Per Natale ho ricevuto il regalo che più desideravo in assoluto: una meravigliosa criceta di nome Anastasia Steele, detta Ana, #cinquantasfumatureditopo, affettuosamente chiamata Topola. È grigia, ovviamente: una manopolina di pelo dalla pancina candida che stazza quaranta grammi a dir tanto, col nasino rosa e due robusti dentini con cui ama mozzicarci le dita. Ha tre mesi circa, Topola, e ha passato i primi venti giorni a casa nostra da reclusa, ché Ste l’aveva presa in negozio ben prima di Natale e ha pensato bene di occultarla in una stanza che mi è stata interdetta per settimane. La maggior parte delle persone che ci conoscono sapeva dell’esistenza di Ana ben prima di me: lo sapeva Mirella, lo sapeva la Fra’, lo sapevano Massi e Ale, che sono stati prontamente eletti a esperti-di-roditori di fiducia e che venivano subissati di foto e video della piccola; lo sapevano i genitori di Ste, e anche i miei, a cui lo aveva detto Stella, la ragazza che ci aiuta con le pulizie e che aveva misteriosamente comunicato a mia madre Hanno scatola piuttosto grande, e dentro c’è topo. Io avrei potuto intuire l’esistenza di un criceto sotto il nostro tetto, ma ho scelto di non sbirciare, non fare caso ai rumori, non provare a indovinare: volevo che fosse una sorpresa, e accidenti se lo è stata.
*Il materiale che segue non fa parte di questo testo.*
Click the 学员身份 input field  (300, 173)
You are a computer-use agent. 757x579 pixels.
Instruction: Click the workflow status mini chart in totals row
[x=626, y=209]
Come dovrebbe essere la regola per i criceti domestici, Ana vive in una gabbia parecchio grande e articolata: meglio, in un sistema di gabbie che abbiamo acquistato e poi collegato con appositi tubi di plastica modulari, in un pomeriggio di ansia e panico in cui Ste teneva la topolina in mano, facendosi rosicchiare i polsini del maglione e cercando di evitare di farla fuggire dietro la libreria, mentre io mi sforzavo di incastrare i cilindretti trasparenti in modo da rendere pratico e intuitivo il passaggio tra le gabbie. Di fatto, Ana ha a disposizione il corrispettivo murino di una villa hollywoodiana, da cui detesta essere tirata fuori: e dato che ha prontamente intuito che prelevarla da Gabbia 3 è scomodo e che di solito riesce a nascondersi abbastanza bene tra i trucioli che ricoprono il pavimento del cubicolo, ha imparato a lanciarsi in picchiata giù per il tubo che collega Gabbia 2 e Gabbia 3 non appena mi sente avvicinare. Quando arriva giù e mi guarda con aria trionfante, sono sicura di sentirle mormorare Tana liberi tutti, ma forse è la mia immaginazione.

Come tutti i criceti, Topola è curiosa e attenta, dorme per buona parte della giornata e corre sulle ruote – ne ha tre, più una speciale, sferica, sul tetto di Gabbia 1 – dalle 22 alle 8 del mattino; riesce a stare lontana dalla nostra vista, nascosta nella sua casetta-rifugio, anche per dieci ore di seguito, ma basta avvicinarsi con la scatola del cibo per vederla comparire, intenta a sbadigliare e stiracchiarsi. Si spaventa dei rumori forti, detesta che le si tocchi il dorso ed ha una spiccata predilezione per le arachidi, che seleziona accuratamente dalla pappa a base di semi misti che le propiniamo; non ama – e scarta regolarmente – i semi di segale, forse pensando che alla fine, per non buttarli via, li mangerò io. Per stimolare la sua abilità, abbiamo inserito nella gabbia delle scalette di legno: e Ana, che sicuramente non iscriveremo al corso avanzato di informatica, non ha ancora capito come utilizzarle, per cui si sforza di arrampicarsi sul lato della scala, perfettamente verticale e per lei piuttosto alto, invece di utilizzare il declivio. È buffa e tenera, va pazza per i pezzetti di mela, ha un pelo sofficissimo e delle zampine piccine con cui, quando vuole (ovvero molto raramente) mi sale delicatamente sulla mano. Sono letteralmente pazza di lei.

Una settimana fa ho raccontato a Mohamed della nostra criceta; è stato molto contento, ha annuito più volte e chiesto di vedere foto e video, lui ama tutti gli animali di un amore sviscerato e assoluto. Poi ci ha chiesto il nome, noi abbiamo esclamato in coro Anastasia!, e lui ha fatto una faccia perplessa e ha detto Bah. Secondo lui non è un nome tipicamente da topolina. Sarà.